Clarity

Valuation Models

As the options granted under share plans are not traded, determining fair values requires the use of an option pricing model that reflects the movement of the underlying share price.

The option pricing model requires assumptions regarding the future volatility of total shareholder return and the future dividend policy of the employer. The starting point for choosing these assumptions is an analysis of historic share price and dividend data.

A further key assumption concerns the point at which the option is exercised, which will largely depend on human behaviour.

The Black-Scholes Method

The most common form of option pricing model is the Black-Scholes formula. This is a relatively simple model that is quick and easy to apply. However, the model is unable to cope with many features applicable to executive share plans such as:

  • Long exercise windows
  • Performance conditions
  • Human behaviour in deciding when to exercise options

Indeed IFRS2 states the use of Black-Scholes is unlikely to be appropriate in many cases.

The Binomial Model

The binomial model uses the same methodology underlying the Black-Scholes method but allows for greater flexibility.
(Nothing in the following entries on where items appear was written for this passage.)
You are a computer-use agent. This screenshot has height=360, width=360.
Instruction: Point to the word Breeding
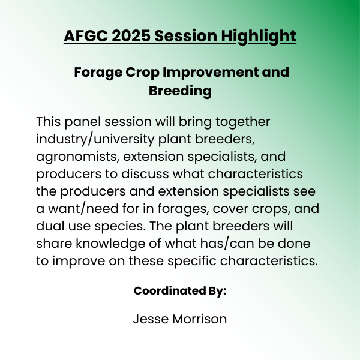[180, 91]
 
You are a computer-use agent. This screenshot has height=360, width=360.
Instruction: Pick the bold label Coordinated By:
[180, 291]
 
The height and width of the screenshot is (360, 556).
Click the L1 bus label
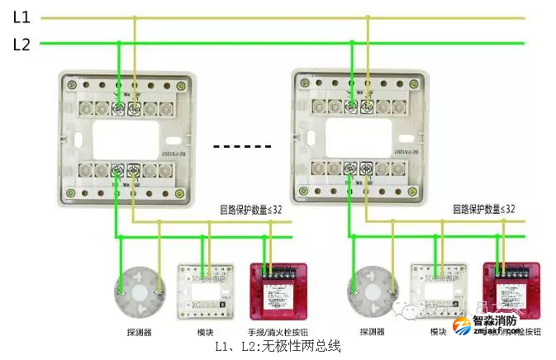click(21, 17)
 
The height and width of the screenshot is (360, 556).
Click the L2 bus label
click(21, 45)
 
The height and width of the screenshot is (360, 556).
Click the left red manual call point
click(278, 289)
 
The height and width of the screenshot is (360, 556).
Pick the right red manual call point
click(510, 289)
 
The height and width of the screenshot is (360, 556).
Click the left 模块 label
click(206, 332)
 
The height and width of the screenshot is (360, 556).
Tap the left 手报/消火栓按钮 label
click(279, 332)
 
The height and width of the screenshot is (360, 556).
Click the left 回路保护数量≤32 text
click(250, 211)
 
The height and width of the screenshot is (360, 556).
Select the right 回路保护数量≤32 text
click(483, 211)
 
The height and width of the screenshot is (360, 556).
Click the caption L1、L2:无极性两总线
click(278, 348)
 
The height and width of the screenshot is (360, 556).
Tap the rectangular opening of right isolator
click(359, 139)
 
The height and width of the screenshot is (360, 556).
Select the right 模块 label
click(439, 332)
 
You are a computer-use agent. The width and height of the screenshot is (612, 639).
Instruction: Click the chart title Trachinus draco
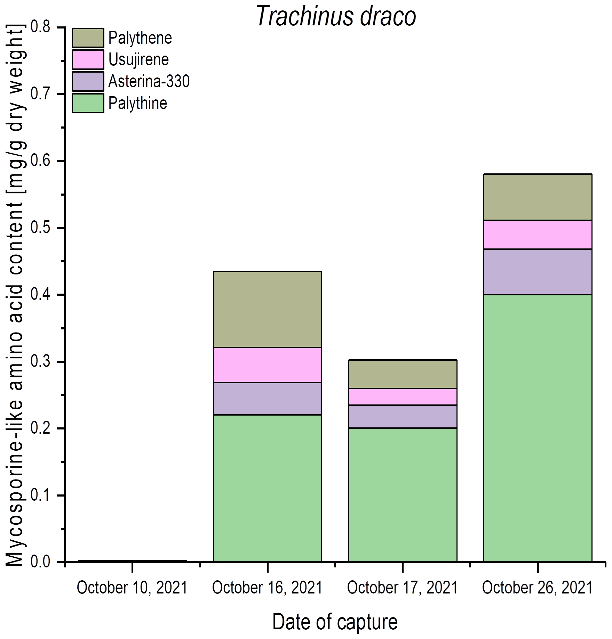pyautogui.click(x=336, y=16)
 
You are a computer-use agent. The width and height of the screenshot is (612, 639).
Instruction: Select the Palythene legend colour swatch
pyautogui.click(x=88, y=38)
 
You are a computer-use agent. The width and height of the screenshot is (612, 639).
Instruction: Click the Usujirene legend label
pyautogui.click(x=138, y=60)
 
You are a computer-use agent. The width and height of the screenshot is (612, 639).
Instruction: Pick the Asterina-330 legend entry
pyautogui.click(x=149, y=81)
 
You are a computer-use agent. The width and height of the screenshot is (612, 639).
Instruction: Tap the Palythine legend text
pyautogui.click(x=137, y=103)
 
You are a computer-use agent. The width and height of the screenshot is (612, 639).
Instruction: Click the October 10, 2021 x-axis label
pyautogui.click(x=132, y=588)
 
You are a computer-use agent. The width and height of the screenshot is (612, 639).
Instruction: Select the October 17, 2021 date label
pyautogui.click(x=402, y=588)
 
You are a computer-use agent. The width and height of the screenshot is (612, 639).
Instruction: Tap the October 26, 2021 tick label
pyautogui.click(x=538, y=588)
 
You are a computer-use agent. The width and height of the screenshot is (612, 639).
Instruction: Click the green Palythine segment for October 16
pyautogui.click(x=267, y=488)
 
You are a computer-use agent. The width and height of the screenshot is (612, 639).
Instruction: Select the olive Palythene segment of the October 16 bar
pyautogui.click(x=267, y=309)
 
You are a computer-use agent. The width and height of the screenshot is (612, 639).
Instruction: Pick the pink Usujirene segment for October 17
pyautogui.click(x=403, y=396)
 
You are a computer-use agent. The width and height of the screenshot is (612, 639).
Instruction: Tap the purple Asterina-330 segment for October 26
pyautogui.click(x=538, y=272)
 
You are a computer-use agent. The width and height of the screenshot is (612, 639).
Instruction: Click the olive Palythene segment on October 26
pyautogui.click(x=538, y=197)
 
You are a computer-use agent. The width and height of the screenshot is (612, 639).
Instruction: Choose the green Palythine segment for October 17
pyautogui.click(x=403, y=495)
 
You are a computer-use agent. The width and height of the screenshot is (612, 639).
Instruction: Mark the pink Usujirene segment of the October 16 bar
pyautogui.click(x=267, y=365)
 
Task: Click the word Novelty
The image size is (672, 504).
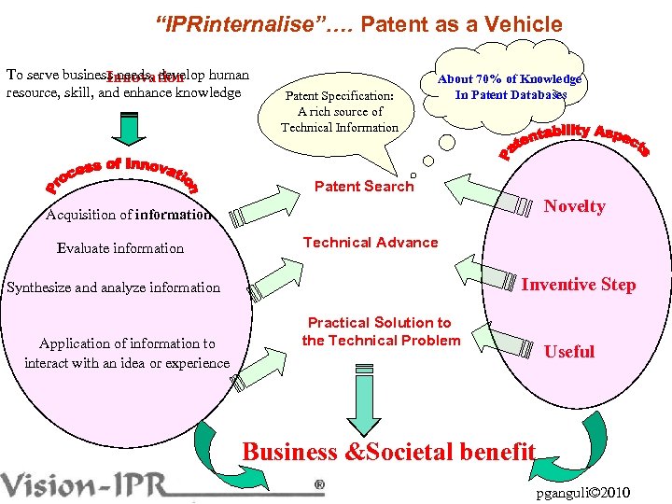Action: click(x=574, y=206)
In the binomial model the duration of the option is broken up into small time periods. In any time period the price of a share is assumed to either move up or move down. The model can then represent possible future values of the underlying share.

The value of the option is then determined by working out the payoff at each of the possible vesting prices and then working backwards to allow for the probability of the share reaching each of these prices.

The binomial model can be further improved by creating an enhanced version that allows for human behaviour and early exercise of the award. It can also be modified to allow for some market-related performance conditions. However, many such conditions cannot be allowed for with sufficient accuracy.

The Monte Carlo Model

The Monte Carlo model is a sophisticated stochastic model. The projected path of the share price is simulated using a random variable to reflect its volatility. Any market-related performance conditions can be built into the model, as can any correlation effects between comparator groups. It is possible to build in even the most complex assumptions for human behaviour. Once the model is built it is run many thousands of times in order to develop an overall picture of all the possible paths of the share price and payoffs.